Method: Firstly, 3 patients with WMI and the same number of healthy volunteers' peripheral blood in the control group were collected. EVS in the subjects' peripheral plasma was isolated and purified, and tRFs high-throughput sequencing was performed. Subsequently, we verified significant differential expression of tRFs in sera from different oxygen glucose deprivation (OGD) cell lines and WMI patients. Next, possible tRF-bound proteins were detected by RNA pull down combined with LC-MS/MS targeted quantitative mass spectrometry. Finally, we collected serum samples from patients with WMI, including 20 each of cognitively normal and WMI-associated cognitive impairment patients, analysed the relationship between significantly different tRFs and clinical indicators, and analysed the diagnostic efficacy of tRFs for WML-associated cognitive impairment by ROC curves.

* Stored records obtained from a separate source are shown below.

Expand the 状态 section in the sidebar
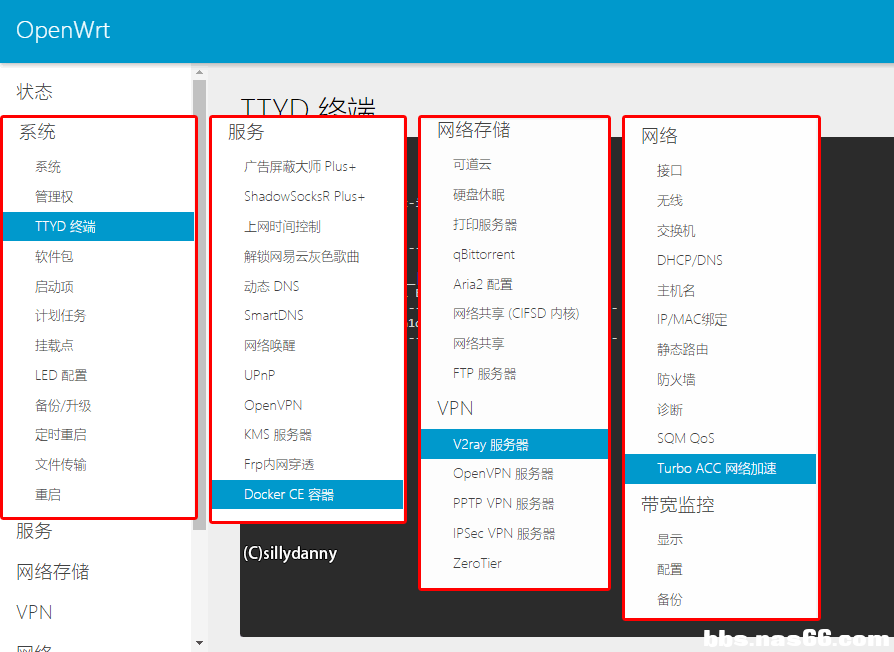 [x=35, y=92]
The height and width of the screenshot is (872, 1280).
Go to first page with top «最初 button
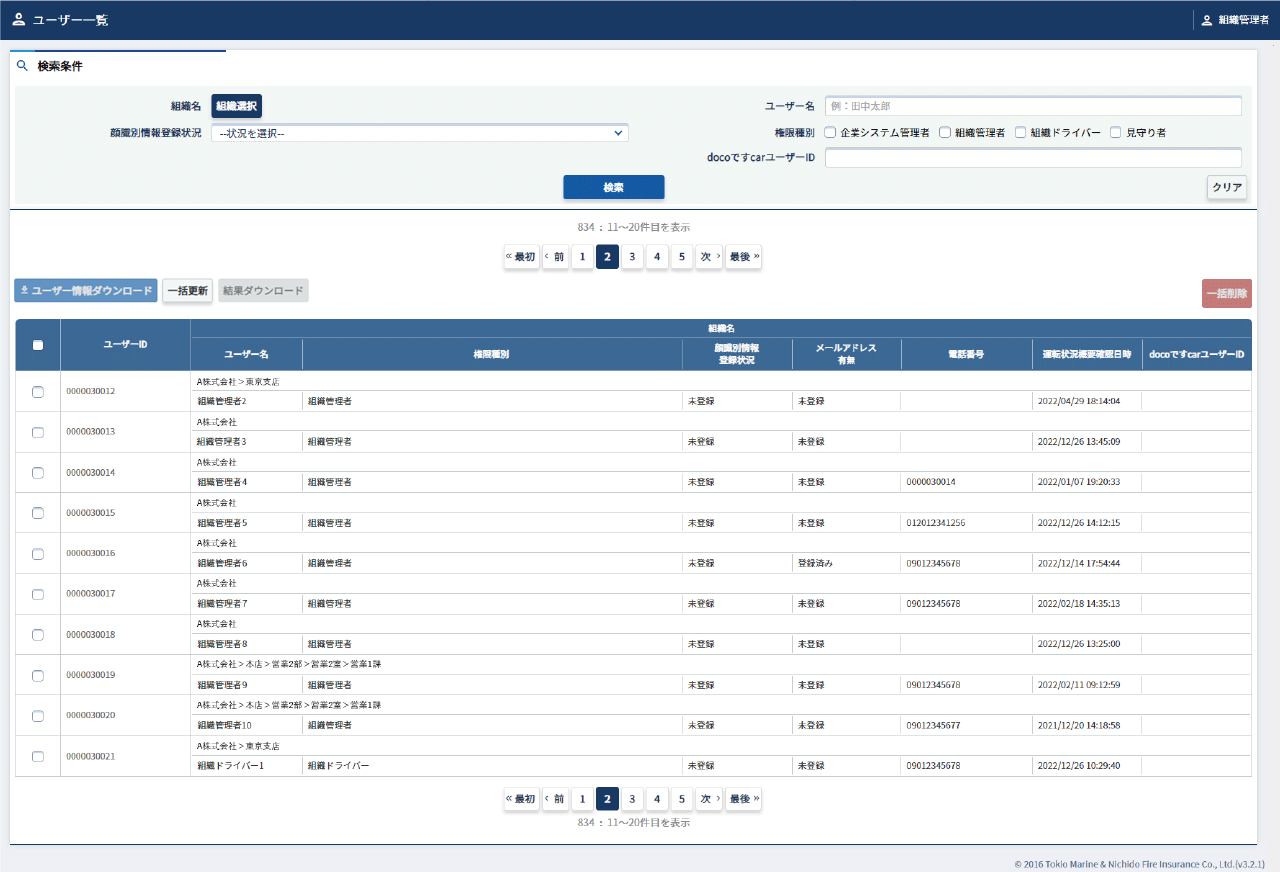pyautogui.click(x=521, y=257)
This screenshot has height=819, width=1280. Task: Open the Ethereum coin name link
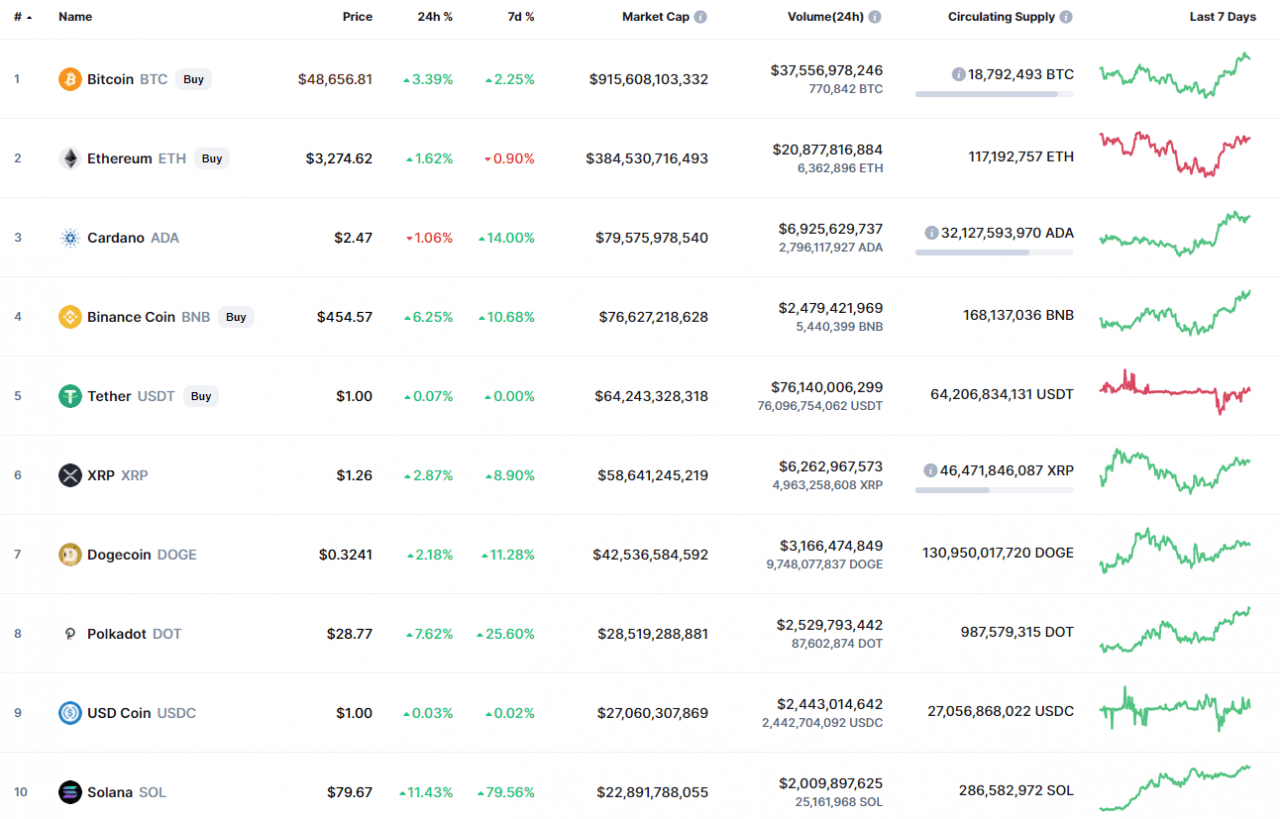tap(119, 158)
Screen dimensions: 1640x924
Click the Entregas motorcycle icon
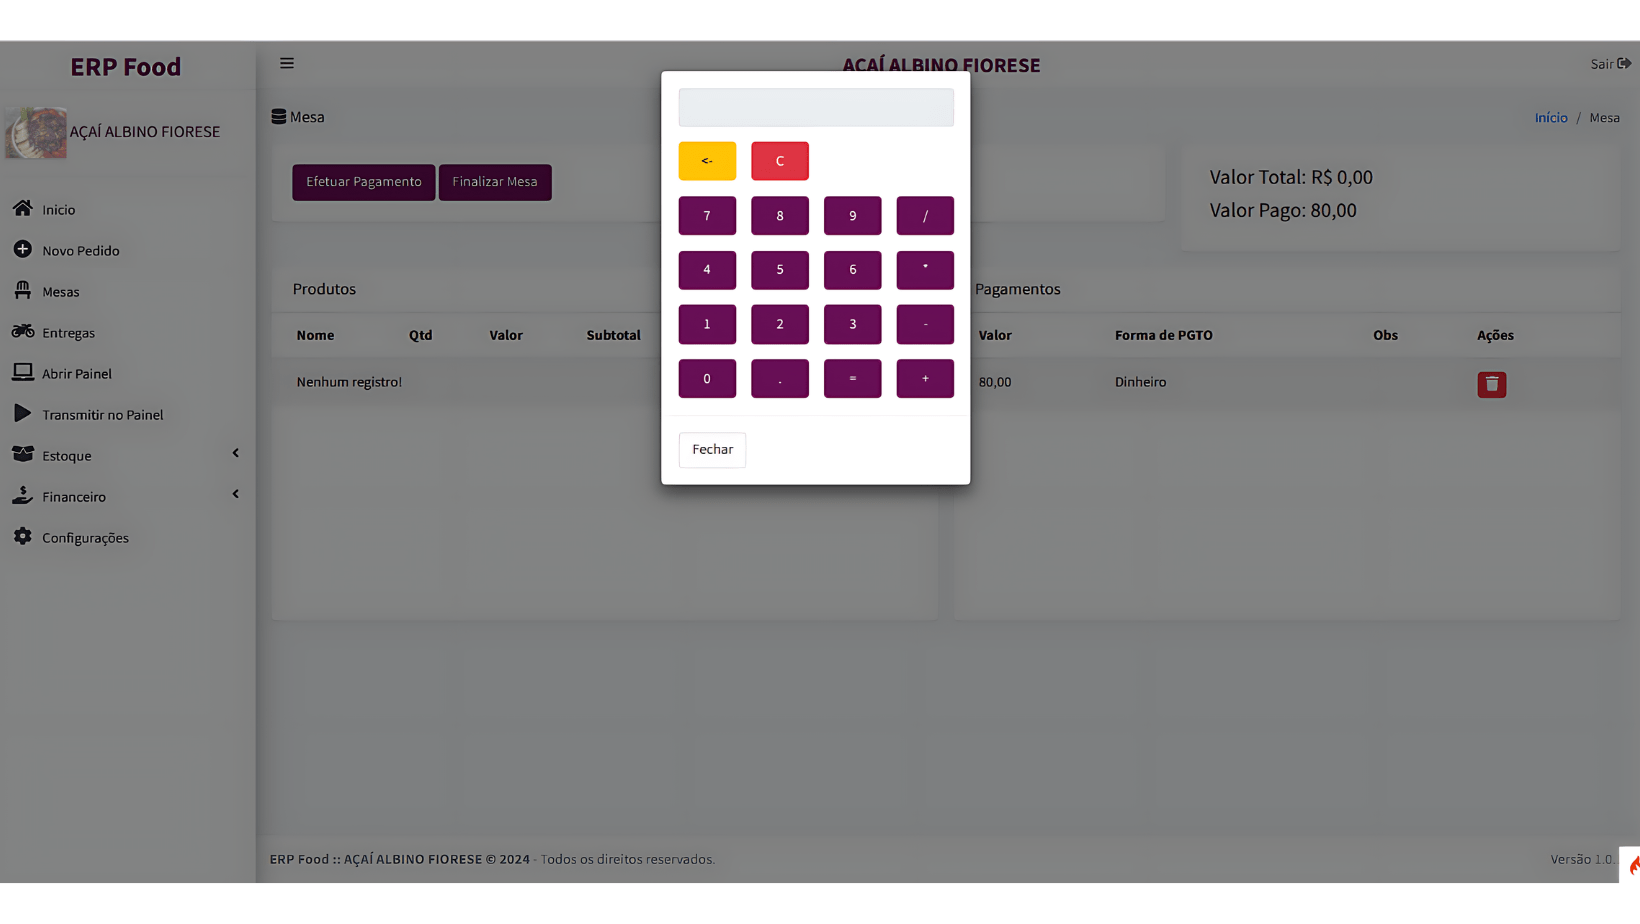(22, 332)
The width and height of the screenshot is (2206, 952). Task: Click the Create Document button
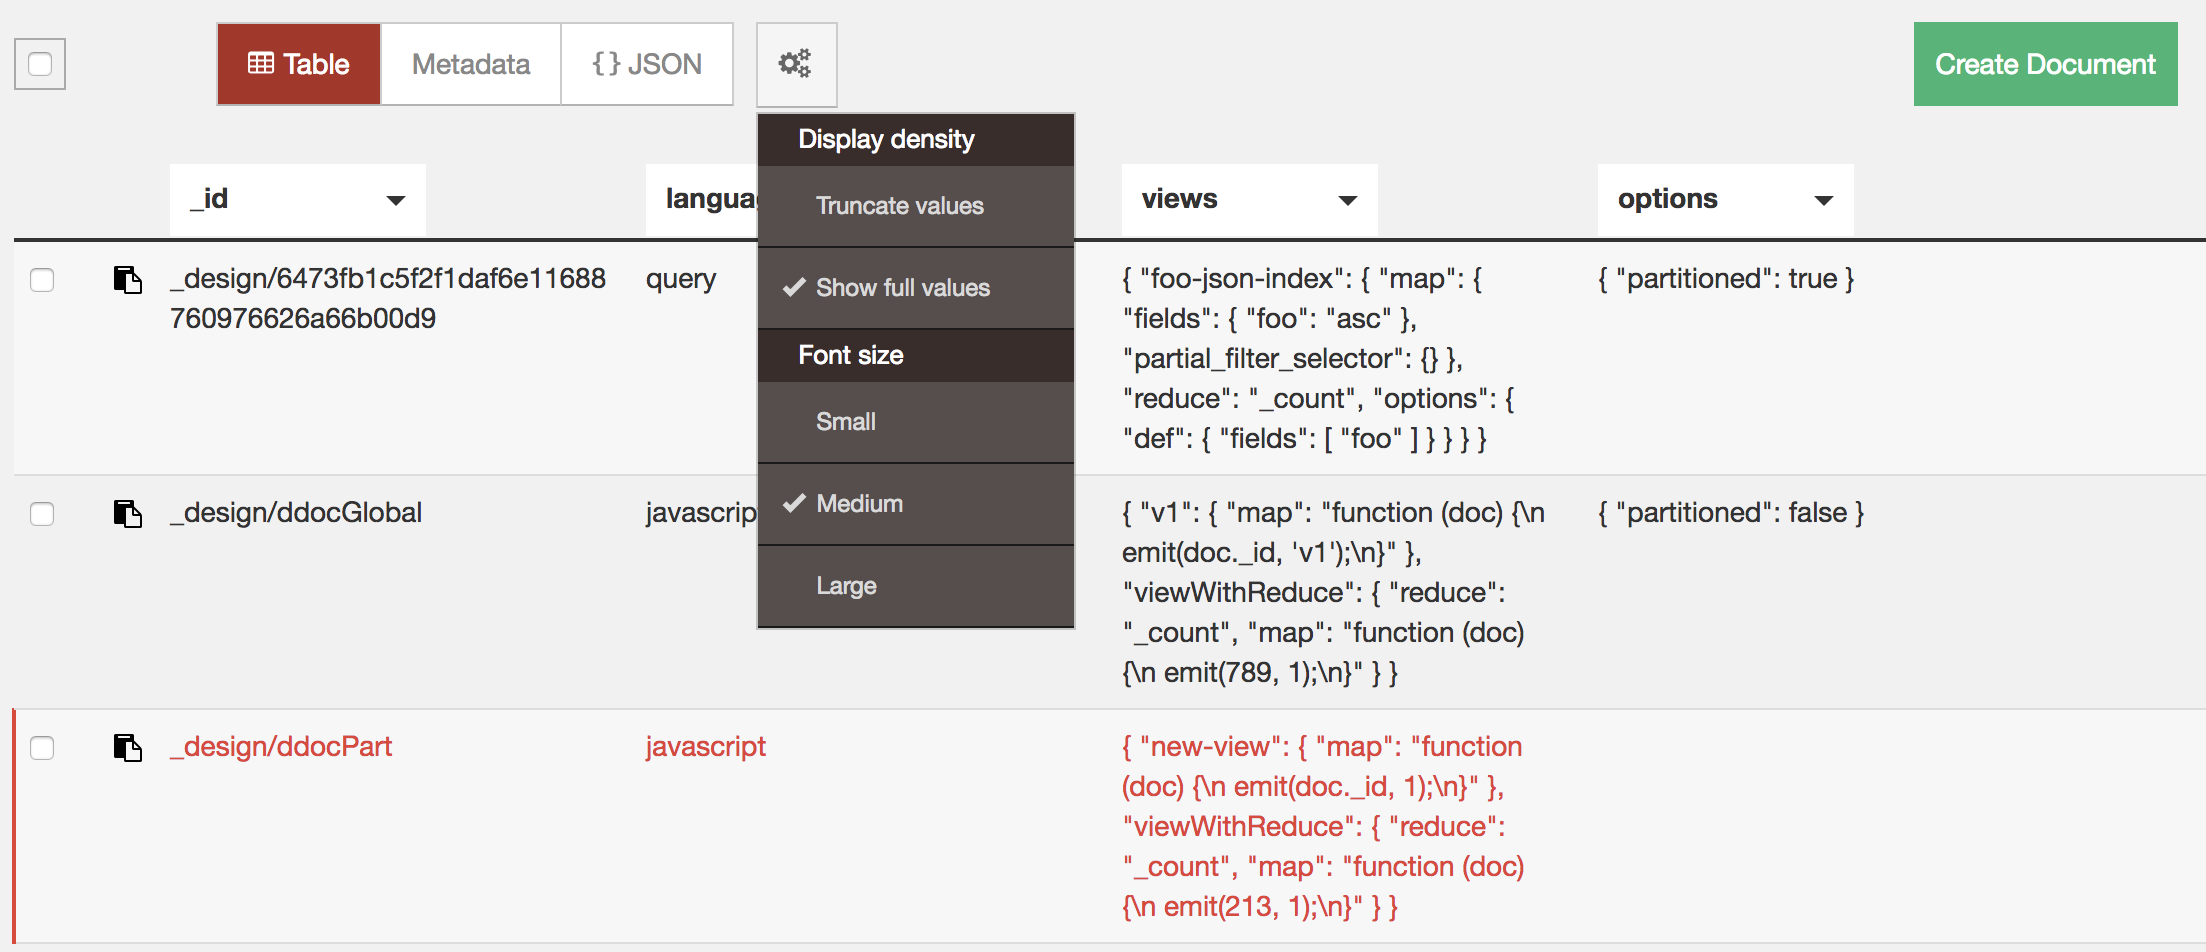[x=2045, y=64]
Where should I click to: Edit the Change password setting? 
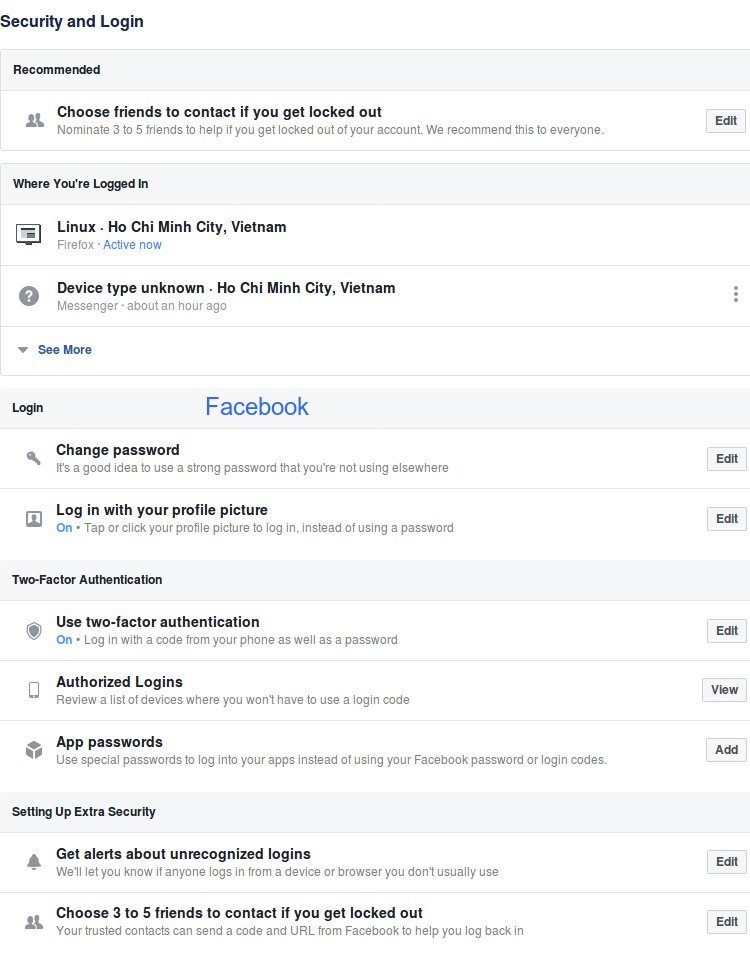(x=726, y=459)
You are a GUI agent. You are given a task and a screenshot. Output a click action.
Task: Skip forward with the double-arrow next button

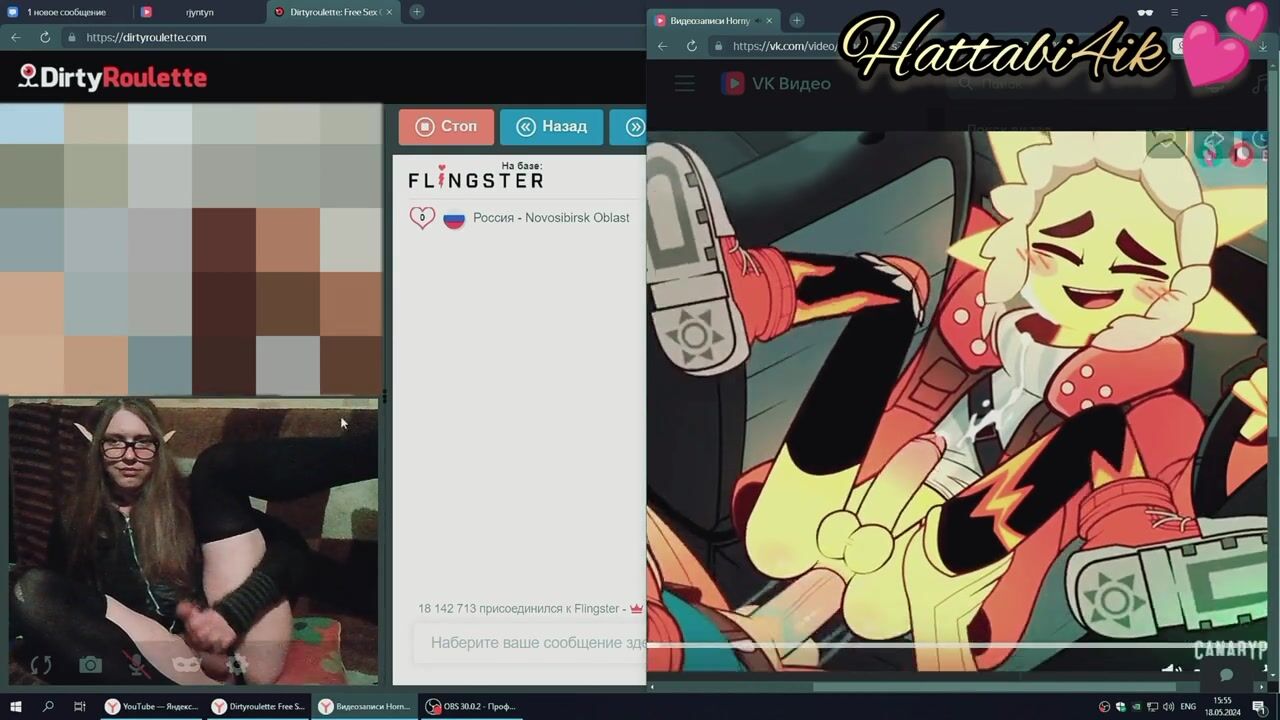click(x=634, y=127)
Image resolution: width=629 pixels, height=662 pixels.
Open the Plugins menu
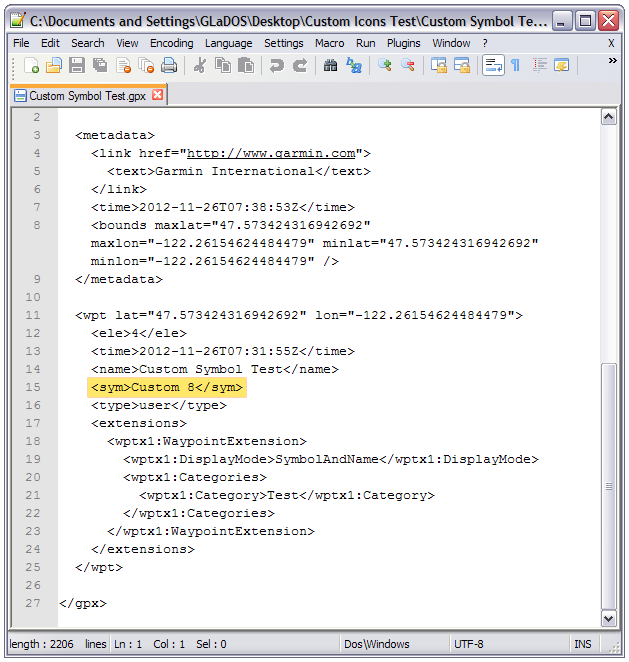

Result: 1. The expression level of 3'Val-TAC tRF was significantly higher in the serum of patients with WMI compared with controls; 2. 3'Val-TAC tRF was not only significantly up-regulated in OGD neuronal cells, but also was significantly highly expressed in the sera of patients with WMI; 3. 3'Val-TAC tRF originated from mitochondrial tRNA, which belongs to tRF-3b. A total of 86 proteins bound to the 3'Val-TAC tRF compared to the negative control. Given the 87% peptide coverage of USP30 in the mass spectrometry results, it is highly suggestive that 3'Val-TAC tRF is able to bind to USP30;4. The expression level of 3'Val-TAC tRF was negatively correlated with the MoCA score (r = 0.376, P = 0.017). ROC curve analysis showed that 3'Val-TAC tRF expression level had a high diagnostic value for WMI-related cognitive impairment (AUC 0.835, P<0.001).

Conclusion: 3'Val-TAC tRF should be a small RNA that is highly expressed in WMI patients and induces WMI-related cognitive impairment.